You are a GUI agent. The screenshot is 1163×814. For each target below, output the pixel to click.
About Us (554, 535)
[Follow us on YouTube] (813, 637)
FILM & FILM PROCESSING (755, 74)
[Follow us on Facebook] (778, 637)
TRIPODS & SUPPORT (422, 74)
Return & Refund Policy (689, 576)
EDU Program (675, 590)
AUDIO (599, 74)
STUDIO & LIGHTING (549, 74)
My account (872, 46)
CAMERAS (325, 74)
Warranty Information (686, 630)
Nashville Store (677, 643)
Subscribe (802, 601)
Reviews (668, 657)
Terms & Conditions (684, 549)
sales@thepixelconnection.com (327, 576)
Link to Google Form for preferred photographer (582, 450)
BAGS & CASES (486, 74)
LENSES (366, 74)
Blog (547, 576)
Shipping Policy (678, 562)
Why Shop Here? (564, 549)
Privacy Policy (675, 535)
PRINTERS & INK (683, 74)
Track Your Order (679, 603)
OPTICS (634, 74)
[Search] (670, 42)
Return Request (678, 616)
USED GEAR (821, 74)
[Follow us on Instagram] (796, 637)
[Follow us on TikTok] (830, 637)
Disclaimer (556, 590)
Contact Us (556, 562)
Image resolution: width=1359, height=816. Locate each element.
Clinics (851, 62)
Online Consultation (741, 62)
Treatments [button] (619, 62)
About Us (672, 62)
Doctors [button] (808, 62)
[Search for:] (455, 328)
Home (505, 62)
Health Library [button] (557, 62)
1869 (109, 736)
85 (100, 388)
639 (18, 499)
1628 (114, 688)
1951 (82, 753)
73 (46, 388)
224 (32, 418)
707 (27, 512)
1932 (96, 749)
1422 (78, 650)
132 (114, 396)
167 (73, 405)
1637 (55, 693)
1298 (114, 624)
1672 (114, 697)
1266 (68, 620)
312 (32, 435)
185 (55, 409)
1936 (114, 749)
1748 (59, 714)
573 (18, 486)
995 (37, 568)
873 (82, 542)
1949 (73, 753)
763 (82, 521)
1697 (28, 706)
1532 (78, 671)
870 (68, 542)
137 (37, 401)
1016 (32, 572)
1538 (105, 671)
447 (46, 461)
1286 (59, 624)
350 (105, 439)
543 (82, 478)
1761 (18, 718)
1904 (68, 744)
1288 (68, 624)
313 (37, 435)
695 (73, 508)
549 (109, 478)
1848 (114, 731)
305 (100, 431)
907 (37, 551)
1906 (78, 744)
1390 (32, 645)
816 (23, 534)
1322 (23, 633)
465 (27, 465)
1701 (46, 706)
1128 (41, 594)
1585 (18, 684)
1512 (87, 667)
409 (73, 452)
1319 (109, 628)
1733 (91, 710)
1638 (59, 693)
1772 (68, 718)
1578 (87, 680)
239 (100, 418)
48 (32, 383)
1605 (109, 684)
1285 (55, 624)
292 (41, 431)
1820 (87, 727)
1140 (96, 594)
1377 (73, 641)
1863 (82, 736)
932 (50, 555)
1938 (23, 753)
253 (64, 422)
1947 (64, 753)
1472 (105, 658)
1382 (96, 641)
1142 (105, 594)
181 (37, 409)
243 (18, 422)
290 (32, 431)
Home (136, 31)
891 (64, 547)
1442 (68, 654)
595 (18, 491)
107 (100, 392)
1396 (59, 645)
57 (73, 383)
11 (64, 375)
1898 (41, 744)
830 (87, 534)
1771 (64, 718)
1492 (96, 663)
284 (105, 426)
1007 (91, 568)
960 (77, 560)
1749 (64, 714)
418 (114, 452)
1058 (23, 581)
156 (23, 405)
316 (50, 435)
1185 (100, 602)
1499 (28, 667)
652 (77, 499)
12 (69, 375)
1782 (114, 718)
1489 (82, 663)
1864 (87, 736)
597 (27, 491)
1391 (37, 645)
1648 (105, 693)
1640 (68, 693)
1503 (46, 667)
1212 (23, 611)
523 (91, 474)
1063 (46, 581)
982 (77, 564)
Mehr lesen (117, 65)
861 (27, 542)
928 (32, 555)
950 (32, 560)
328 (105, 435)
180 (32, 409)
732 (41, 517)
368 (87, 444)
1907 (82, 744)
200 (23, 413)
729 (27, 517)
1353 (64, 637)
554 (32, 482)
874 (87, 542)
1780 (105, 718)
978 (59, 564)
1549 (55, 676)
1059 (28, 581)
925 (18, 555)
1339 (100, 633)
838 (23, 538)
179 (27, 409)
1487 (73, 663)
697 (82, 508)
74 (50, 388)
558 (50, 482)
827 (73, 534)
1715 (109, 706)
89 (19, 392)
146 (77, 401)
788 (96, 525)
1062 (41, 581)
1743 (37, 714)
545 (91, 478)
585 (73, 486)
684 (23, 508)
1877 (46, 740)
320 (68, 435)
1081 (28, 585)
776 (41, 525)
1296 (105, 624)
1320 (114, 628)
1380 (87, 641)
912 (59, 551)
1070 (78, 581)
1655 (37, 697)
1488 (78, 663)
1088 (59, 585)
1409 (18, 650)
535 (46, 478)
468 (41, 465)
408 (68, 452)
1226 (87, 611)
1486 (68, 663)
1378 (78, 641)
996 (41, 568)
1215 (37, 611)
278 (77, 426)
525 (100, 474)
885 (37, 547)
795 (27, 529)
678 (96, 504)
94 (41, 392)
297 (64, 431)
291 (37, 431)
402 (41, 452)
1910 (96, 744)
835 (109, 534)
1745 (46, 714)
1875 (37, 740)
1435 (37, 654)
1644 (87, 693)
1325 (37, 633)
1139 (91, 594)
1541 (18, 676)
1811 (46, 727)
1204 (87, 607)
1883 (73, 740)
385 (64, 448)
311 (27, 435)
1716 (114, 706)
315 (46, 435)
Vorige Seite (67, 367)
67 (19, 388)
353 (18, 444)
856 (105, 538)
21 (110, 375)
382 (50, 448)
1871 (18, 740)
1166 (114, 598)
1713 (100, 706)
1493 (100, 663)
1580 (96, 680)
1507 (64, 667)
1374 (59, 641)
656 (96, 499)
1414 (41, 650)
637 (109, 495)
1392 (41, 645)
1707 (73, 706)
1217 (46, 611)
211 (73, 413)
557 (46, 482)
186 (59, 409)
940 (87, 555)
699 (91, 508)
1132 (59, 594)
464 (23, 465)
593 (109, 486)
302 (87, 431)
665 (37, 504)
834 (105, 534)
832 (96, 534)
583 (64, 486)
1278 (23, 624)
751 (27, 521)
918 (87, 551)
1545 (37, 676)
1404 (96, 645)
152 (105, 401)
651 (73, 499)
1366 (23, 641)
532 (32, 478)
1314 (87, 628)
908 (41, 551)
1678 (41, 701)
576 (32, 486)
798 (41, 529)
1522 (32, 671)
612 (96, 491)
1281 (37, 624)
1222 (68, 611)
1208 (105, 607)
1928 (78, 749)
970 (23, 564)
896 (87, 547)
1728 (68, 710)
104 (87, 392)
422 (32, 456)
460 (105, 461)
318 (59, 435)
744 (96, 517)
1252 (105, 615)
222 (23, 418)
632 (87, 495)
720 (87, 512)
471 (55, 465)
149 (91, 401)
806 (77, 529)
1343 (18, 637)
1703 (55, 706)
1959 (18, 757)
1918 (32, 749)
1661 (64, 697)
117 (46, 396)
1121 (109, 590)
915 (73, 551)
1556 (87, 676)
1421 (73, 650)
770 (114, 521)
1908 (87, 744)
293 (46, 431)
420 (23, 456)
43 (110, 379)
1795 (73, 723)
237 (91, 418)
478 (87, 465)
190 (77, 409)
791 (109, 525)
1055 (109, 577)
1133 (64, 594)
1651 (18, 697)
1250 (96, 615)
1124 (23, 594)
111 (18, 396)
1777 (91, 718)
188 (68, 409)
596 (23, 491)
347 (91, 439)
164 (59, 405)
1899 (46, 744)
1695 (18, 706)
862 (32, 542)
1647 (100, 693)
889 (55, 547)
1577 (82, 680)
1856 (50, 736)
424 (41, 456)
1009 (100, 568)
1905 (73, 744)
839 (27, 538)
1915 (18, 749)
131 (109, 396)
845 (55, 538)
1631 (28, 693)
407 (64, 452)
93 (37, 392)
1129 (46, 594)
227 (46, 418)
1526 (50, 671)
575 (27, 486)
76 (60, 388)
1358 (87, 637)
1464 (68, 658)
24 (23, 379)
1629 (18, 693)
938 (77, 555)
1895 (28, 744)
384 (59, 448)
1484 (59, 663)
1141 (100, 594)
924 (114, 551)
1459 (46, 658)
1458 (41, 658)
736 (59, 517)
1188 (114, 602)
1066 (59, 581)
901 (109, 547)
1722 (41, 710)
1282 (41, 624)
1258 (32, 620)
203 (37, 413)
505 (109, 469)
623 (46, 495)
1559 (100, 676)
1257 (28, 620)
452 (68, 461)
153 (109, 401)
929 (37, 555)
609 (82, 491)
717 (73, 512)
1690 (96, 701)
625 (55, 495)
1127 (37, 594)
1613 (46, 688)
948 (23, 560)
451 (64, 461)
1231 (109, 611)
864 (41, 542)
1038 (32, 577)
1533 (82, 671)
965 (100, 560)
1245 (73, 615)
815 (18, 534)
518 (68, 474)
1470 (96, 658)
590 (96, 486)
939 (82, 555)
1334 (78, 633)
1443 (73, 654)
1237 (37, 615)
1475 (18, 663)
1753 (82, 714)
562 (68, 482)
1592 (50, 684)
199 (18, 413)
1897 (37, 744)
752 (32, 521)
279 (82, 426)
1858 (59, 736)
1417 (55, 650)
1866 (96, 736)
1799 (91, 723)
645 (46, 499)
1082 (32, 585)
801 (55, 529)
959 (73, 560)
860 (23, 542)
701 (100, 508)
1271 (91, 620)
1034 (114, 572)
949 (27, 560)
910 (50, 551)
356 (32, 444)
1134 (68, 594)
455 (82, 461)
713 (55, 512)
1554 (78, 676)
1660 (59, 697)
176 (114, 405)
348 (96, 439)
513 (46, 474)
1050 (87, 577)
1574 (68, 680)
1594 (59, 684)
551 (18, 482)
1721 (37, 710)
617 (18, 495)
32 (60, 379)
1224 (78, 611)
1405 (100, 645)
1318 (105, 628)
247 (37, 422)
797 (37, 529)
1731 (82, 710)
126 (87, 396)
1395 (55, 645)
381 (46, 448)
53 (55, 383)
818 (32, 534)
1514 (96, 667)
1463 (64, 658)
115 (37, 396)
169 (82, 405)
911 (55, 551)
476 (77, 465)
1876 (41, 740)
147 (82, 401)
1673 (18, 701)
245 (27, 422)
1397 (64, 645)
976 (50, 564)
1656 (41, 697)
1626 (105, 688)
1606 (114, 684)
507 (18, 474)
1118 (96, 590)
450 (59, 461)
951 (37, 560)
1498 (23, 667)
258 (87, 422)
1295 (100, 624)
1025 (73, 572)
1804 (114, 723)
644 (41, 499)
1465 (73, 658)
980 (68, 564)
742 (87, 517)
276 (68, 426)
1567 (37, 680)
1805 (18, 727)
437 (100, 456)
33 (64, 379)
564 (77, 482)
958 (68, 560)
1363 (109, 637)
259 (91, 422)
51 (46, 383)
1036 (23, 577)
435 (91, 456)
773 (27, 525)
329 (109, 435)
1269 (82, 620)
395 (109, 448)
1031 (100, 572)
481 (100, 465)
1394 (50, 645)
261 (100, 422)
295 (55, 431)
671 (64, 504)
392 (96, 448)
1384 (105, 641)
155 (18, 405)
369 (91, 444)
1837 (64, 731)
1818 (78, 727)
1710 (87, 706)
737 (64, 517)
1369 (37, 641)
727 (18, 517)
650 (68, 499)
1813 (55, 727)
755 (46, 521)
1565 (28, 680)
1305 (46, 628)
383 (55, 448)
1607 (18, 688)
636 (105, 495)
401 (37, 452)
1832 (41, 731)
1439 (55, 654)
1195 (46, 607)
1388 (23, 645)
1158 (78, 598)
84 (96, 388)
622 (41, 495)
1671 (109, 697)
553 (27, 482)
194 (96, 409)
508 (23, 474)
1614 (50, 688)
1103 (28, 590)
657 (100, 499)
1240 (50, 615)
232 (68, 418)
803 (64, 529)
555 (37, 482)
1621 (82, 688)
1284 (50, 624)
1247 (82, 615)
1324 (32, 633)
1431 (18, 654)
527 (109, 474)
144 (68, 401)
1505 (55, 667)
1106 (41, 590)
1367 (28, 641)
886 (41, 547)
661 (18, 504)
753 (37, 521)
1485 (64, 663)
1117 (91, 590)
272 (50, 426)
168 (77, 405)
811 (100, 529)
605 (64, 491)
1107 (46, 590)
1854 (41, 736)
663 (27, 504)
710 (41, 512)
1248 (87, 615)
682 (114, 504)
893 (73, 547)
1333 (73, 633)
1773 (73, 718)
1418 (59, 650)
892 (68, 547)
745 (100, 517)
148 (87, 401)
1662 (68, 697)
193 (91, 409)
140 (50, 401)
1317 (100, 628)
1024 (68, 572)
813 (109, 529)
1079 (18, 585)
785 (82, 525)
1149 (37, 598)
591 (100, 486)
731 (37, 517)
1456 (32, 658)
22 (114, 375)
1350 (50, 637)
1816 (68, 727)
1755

:: What you are asked to do ::
Copy every line above that contains the string "Return". Uppercase and lowercase letters count as different.

:: Reply to the task ::
Return & Refund Policy (689, 576)
Return Request (678, 616)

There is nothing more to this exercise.